De plus, il faudra résoudre le déficit majeur de la production du secteur non minier afin de répondre aux besoins de la population qui dépend des importations de biens et services. A cela, s’ajoutent l’absence de politiques de régulation des prix et d’une économie faiblement bancarisée (moins de 10% de la population détient un compte bancaire suivant les données statistiques que nous avons reçu des autorités compétentes) même si l’on soutient côté Banque Centrale que ce taux tournerait autour de 15%.
Dans le cas, où l’on ne parviendrait pas à respecter les conseils ci-dessus, la pression exercée par la demande de devises des agents économiques en contrepartie du Franc Guinéen fera toujours grimper le taux de change tout en affaiblissant la monnaie nationale dont l’offre est abondante.
De plus, la BCRG doit veiller au renforcement du contrôle des transactions en devises (origine et destination des fonds), continuer le transfert des soldes journaliers en devises des banques à la Direction de la Supervision Bancaire et aussi la possibilité d’instaurer une zone de sécurité pour la production et l’exportation de l’or.
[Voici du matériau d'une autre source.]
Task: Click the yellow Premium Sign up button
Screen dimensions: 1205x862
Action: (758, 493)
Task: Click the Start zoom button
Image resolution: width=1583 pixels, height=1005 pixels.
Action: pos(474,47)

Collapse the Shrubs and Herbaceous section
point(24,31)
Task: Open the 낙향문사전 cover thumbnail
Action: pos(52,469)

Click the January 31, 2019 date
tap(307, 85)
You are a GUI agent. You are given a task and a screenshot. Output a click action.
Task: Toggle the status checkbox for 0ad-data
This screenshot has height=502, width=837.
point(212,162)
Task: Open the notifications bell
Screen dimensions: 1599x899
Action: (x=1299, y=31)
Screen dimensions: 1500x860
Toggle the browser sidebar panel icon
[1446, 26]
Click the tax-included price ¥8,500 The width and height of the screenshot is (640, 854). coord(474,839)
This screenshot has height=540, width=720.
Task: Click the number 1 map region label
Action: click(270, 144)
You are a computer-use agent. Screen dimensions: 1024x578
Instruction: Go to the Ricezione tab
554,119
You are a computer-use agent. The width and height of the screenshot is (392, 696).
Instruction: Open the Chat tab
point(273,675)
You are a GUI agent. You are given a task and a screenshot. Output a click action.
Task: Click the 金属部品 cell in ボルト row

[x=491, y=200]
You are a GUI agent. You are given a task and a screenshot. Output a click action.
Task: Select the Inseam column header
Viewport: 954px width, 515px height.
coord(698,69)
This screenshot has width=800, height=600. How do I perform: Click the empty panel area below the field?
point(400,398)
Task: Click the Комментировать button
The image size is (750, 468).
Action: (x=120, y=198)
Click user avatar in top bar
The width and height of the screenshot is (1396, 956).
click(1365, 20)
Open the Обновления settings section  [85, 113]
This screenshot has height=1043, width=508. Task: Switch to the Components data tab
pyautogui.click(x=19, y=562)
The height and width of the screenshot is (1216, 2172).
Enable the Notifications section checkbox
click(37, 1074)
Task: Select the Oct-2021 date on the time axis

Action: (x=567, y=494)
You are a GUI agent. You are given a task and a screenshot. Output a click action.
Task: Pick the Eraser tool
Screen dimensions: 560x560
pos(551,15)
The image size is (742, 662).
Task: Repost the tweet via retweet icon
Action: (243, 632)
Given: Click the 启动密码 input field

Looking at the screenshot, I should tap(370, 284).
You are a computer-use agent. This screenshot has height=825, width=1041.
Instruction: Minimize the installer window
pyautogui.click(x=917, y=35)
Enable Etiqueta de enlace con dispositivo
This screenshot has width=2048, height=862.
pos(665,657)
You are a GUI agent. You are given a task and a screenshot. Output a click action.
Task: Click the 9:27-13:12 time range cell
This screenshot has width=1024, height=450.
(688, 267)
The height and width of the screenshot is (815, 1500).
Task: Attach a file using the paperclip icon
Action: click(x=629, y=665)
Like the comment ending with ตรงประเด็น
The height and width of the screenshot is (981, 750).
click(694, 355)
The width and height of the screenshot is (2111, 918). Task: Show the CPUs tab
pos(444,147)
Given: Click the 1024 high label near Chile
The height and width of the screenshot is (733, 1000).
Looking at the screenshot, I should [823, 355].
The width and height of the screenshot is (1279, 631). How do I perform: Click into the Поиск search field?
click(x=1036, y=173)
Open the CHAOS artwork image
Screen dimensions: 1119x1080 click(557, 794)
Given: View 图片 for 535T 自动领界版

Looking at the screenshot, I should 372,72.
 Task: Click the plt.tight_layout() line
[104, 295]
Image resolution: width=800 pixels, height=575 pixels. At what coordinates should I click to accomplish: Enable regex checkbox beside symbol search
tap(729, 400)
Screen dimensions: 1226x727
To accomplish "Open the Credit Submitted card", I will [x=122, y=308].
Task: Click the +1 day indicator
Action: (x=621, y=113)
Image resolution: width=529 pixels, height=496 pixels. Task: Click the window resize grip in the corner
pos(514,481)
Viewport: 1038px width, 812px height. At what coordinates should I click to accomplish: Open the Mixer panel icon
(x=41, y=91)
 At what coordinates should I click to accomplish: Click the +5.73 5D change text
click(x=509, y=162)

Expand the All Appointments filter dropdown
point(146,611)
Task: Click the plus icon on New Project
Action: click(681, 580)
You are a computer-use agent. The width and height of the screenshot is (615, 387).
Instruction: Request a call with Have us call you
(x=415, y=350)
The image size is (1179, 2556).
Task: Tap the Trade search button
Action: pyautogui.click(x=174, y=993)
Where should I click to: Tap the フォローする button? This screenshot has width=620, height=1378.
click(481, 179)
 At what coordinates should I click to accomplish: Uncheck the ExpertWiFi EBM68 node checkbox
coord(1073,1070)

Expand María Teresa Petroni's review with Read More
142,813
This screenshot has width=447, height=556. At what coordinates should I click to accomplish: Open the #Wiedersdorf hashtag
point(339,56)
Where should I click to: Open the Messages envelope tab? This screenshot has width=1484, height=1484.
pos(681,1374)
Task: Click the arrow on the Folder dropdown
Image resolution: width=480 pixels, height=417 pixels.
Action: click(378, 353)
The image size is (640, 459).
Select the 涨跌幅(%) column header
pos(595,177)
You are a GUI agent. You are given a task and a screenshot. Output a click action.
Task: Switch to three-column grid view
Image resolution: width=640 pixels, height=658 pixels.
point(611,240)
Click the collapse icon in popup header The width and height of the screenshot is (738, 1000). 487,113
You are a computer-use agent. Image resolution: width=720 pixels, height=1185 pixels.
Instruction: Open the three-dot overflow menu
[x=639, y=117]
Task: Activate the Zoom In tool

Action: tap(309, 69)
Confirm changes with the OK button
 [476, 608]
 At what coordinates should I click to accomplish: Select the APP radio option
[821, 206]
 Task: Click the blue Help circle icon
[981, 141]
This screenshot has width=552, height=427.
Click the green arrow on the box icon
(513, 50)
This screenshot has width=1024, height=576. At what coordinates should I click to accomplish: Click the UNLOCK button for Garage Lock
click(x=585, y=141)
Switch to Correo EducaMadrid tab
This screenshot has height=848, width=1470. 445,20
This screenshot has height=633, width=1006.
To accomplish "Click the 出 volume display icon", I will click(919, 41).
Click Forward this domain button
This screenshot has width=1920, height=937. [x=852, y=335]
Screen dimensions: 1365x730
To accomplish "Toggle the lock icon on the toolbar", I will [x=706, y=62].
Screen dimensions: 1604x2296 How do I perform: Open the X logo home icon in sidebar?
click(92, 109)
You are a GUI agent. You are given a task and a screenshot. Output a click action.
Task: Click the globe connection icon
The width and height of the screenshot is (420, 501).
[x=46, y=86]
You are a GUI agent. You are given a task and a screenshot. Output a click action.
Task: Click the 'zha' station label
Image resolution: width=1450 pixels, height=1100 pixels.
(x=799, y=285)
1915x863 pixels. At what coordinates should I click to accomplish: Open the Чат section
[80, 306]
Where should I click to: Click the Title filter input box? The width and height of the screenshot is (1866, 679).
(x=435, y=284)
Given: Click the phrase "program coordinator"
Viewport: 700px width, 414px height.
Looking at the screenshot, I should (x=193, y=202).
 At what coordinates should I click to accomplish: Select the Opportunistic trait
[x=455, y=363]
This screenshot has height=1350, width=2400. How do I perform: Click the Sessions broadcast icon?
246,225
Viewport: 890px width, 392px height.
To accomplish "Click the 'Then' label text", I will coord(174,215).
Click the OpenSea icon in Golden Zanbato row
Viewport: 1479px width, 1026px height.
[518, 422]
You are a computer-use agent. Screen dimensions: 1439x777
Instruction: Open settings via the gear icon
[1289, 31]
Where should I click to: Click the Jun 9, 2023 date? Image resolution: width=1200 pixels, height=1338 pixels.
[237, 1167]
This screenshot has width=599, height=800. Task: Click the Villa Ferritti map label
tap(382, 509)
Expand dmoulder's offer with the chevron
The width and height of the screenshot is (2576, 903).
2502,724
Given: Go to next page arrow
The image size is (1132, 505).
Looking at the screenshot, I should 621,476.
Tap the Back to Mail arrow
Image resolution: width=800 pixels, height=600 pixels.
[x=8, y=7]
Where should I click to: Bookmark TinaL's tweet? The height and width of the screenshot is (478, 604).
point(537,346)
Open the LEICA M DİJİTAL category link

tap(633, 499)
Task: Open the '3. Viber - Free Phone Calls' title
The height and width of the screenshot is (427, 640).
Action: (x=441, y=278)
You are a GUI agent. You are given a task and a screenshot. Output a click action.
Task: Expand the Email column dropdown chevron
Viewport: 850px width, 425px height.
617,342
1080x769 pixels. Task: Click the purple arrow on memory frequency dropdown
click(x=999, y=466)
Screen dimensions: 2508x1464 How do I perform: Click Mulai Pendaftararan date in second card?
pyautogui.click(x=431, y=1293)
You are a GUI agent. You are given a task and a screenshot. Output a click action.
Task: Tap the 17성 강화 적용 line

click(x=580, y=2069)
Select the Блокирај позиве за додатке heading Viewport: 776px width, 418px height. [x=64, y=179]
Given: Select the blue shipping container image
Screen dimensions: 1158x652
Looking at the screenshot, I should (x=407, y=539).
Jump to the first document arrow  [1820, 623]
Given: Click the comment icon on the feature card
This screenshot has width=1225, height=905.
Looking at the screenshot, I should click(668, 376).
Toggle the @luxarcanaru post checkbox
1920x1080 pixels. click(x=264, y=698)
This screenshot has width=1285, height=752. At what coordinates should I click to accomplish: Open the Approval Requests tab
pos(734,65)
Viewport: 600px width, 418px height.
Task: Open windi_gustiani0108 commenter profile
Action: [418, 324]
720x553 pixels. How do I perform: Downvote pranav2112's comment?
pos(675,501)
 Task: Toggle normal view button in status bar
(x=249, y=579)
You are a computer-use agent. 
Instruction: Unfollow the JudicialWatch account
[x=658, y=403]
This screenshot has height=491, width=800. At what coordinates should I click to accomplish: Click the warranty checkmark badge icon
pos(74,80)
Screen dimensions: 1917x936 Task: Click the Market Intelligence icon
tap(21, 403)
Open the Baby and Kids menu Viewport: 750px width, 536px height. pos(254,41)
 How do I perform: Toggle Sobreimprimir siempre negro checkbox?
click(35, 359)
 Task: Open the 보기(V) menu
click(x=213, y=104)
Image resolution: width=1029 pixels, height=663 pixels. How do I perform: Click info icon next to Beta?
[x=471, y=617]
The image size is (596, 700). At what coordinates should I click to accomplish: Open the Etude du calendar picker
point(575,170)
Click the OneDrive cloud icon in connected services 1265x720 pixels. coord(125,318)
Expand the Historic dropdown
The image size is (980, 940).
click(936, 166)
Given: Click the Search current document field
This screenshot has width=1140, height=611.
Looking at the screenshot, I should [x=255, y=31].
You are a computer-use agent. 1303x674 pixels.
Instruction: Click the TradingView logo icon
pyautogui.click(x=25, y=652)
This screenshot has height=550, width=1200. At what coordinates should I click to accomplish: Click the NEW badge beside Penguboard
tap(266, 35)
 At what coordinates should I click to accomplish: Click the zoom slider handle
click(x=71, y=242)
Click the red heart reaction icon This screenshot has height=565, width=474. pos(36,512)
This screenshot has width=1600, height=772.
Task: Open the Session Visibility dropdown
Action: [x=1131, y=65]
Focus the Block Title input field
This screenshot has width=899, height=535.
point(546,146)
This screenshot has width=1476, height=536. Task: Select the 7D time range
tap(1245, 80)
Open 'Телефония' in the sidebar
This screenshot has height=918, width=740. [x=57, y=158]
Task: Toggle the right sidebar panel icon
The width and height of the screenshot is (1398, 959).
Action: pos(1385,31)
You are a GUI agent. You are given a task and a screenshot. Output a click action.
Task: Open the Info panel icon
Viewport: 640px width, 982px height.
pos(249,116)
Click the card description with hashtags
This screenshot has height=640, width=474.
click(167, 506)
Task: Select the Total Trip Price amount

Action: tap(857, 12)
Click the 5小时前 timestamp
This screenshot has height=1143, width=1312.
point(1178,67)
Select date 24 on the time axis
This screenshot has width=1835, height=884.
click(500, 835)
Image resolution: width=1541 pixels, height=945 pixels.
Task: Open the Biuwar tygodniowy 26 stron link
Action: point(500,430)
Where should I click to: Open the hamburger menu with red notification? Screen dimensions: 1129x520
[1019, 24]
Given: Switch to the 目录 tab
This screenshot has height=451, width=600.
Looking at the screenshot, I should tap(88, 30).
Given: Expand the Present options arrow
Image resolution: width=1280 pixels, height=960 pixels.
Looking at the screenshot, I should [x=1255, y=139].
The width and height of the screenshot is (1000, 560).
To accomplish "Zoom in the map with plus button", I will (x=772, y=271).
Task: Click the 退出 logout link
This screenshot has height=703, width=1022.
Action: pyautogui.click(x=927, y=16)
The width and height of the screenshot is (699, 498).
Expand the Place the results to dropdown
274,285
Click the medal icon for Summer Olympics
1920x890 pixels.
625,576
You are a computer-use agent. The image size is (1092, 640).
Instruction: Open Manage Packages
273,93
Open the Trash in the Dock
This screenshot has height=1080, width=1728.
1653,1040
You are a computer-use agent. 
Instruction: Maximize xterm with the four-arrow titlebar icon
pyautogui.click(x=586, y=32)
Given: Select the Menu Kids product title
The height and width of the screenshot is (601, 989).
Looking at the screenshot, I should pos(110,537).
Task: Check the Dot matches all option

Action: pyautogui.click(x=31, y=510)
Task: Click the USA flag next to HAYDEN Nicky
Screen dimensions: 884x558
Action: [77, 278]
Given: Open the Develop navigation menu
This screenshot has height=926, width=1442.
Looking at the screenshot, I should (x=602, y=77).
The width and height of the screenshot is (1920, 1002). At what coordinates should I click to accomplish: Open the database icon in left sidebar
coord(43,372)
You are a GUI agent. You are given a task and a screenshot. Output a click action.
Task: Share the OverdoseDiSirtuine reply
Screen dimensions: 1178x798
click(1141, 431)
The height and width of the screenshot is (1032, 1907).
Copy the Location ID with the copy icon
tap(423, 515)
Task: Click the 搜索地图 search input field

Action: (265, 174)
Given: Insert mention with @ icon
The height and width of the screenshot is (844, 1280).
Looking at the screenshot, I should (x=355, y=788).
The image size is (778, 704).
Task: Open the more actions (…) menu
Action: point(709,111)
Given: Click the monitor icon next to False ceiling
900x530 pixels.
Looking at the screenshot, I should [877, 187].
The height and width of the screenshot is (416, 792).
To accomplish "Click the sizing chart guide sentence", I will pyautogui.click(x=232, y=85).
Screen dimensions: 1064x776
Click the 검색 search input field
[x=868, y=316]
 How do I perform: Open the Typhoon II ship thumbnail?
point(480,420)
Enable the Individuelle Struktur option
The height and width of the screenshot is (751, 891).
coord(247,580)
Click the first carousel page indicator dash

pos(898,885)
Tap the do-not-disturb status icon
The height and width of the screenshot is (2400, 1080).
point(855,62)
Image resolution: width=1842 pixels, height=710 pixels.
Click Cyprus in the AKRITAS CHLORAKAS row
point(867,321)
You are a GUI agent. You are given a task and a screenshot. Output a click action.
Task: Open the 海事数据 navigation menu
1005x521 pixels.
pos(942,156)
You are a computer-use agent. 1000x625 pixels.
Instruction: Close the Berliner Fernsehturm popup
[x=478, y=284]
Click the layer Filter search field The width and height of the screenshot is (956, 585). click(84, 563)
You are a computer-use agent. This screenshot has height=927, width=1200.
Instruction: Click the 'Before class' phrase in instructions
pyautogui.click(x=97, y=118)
Enfin cette petite analyse non exhaustive montre que la résolution de l’épineux problème de change auquel est confronté notre pays passe essentiellement par la mise en place d’une véritable politique économique en général et une politique de change en particulier. Pour y arriver, il sera nécessaire d’impliquer de façon active toutes les institutions économique, monétaire et financière autour d’une réforme majeure dont l’objectif sera l’extraction de l’économie guinéenne des contraintes lourdes qui pèsent sur elle.